WHEREAS, the Trust is registered as an open-end management investment
company under the Investment Company Act of 1940, as amended (the "1940 Act")
with authorized and issued Shares of beneficial interest ("Shares"); and
WHEREAS, the Trust has adopted a shareholder services plan (the "Plan") to
allow the Trust to make payments to obtain certain personal services for
shareholders and/or maintenance of shareholder accounts;
WHEREAS, the Trust wishes to retain BankBoston to provide certain
shareholder services of the Investment Shares class of certain of the Funds, any
other Funds and any other classes of the Funds as in the future may be added to
Schedule A to this Agreement ("Classes"), on whose behalf the Trust executes the
aforesaid Schedule A to this Agreement, and BankBoston is willing to furnish
such services;
NOW THEREFORE, in consideration of the promises and mutual covenants
herein contained, the parties hereto agree as follows:
Article 1. Appointment.
The Trust hereby appoints BankBoston to provide certain shareholder
services to the Funds for the period and on the terms set forth in this
Agreement. BankBoston accepts such appointment and agrees to furnish the
services herein set forth in return for the compensation as provided in Article
3.
Article 2. Services and Duties.
Subject to the supervision and control of the Trust's Board of Trustees,
BankBoston will assist the Trust, the Funds, and/or the Classes with regard to
shareholder services and in connection therewith undertakes to do the following
specific services:
A. Reviewing and processing information related to the activity in
applicable accounts;
B. Maintaining and distributing current copies of the Trust's
disclosure documents and reports of financial information to
current shareholders;
C. Providing an information link among departments of BankBoston
and its affiliates, Transfer Agent(s), Portfolio Accounting
Service Providers and Legal Counsel in connection with
shareholder matters;
D. Updating shareholder information relating to opening and
closing accounts with the Trust, purchase, redemption and
exchange transactions, account designations or addresses;
E. Providing an information link to customers regarding the Funds
and Classes;
F. Engaging in other ministerial tasks related to the provision
of an information link, such as maintaining required files of
certain shareholder inquiries;
G. Processing information related to the proper form of
instructions in conjunction with redemptions or changes in
account classifications;
H. Providing Portfolio Accounting Service Providers and Transfer
Agent with periodic and final daily share activity and total
outstanding share information; and
I. Reconciling shares outstanding, dividends and capital gains
distributions on the Transfer Agent and Sub-Transfer Agent
systems to the BankBoston recordkeeping system.

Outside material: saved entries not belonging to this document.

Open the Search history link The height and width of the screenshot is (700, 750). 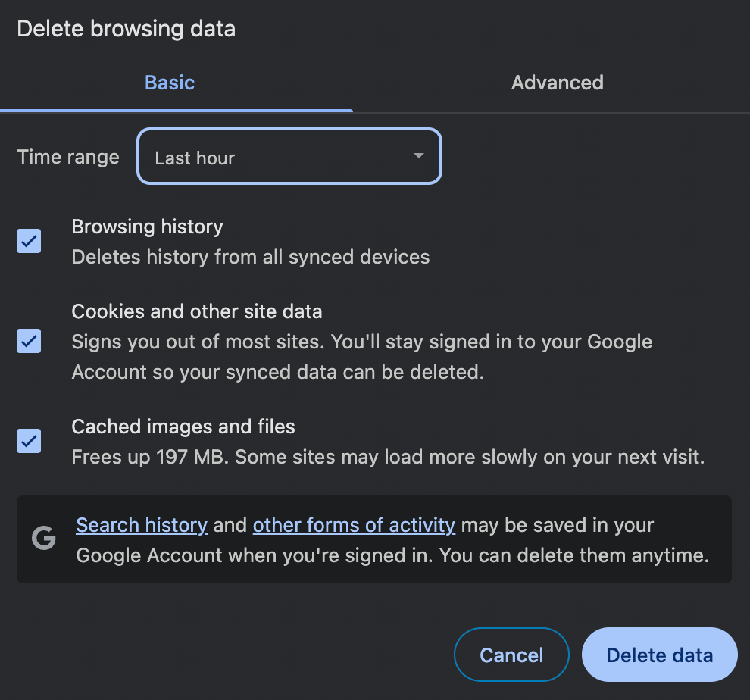141,524
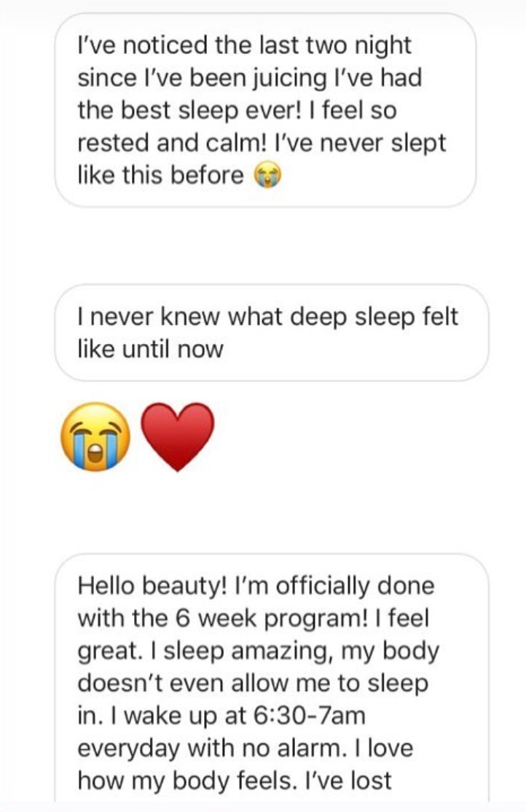Viewport: 526px width, 812px height.
Task: Select the words 'like until now'
Action: click(150, 349)
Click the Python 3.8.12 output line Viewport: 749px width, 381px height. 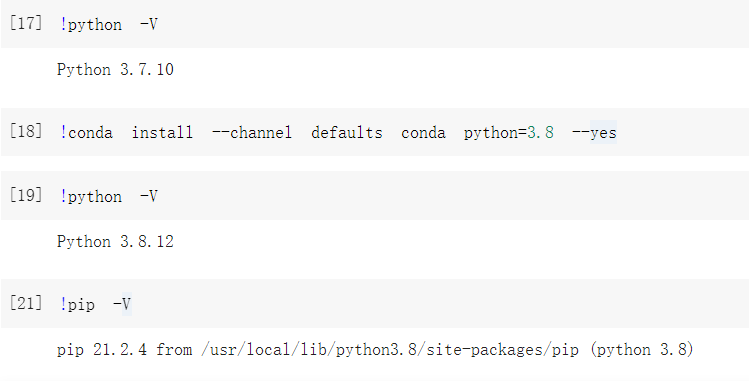click(115, 242)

Nothing contained herein shall be construed to authorize BankBoston to act
as Transfer Agent of the Funds and/or Classes (it being understood that
Federated Services Company and Boston Financial Data Services, Inc., or such
other transfer agent as may be selected to serve as transfer agent or
sub-transfer agent by the Trust's Board of Trustees, provide such services) or
to perform any services hereunder primarily intended to result in the sale of
shares of the Trust, the Funds or the Classes.
Article 3. Compensation and Allocation of Expenses.
A. The Funds will compensate BankBoston for its services rendered
pursuant to Section One of this Agreement in accordance with the
fees set forth on Fee Schedule B, annexed hereto and incorporated
herein. The Funds will pay no out-of-pocket expenses to
BankBoston.
B. The fee for the period from the effective date of application of
this Agreement with respect to a Fund or a Class to the end of the
initial month shall be prorated according to the proportion that
such period bears to the full month period. Upon any termination
of this Agreement before the end of any month, the fee for such
period shall be prorated according to the proportion which such
period bears to the full month period. For purposes of determining
fees payable to BankBoston, the value of the Fund's net assets
shall be computer at the time and in the manner specified in the
Fund's Prospectus.
C. BankBoston in its sole discretion may from time to time employ or
associate with itself such person or persons as BankBoston may
believe to be particularly suited to assist it in performing
services under this Agreement, including its affiliates. Such
person or persons may be officers and employees who are employed
by both BankBoston and the Trust. The compensation of such person
or persons shall be paid by BankBoston and no obligation shall be
incurred on behalf of the Trust, the Funds, or the Classes in such
respect.
D. Any compensation payable to BankBoston in connection with the
investment of its customer's assets in the Trust: (a) will be
disclosed by BankBoston to its customers; (b) will be authorized
by BayBank System's Customers; and (c) will not result in an
excessive fee to BankBoston.
Article 4. Representations and Warranties.
A. Representations and Warranties of BankBoston
BankBoston represents and warrants to the Trust that:
(1) It is a Massachusetts corporation duly organized and existing
and in good standing under applicable law.
(2) It is empowered under applicable laws and by its charter and
by-laws to enter into and perform this Agreement.
(3) All requisite corporate proceedings shall be taken to authorize
it to enter into and perform this Agreement.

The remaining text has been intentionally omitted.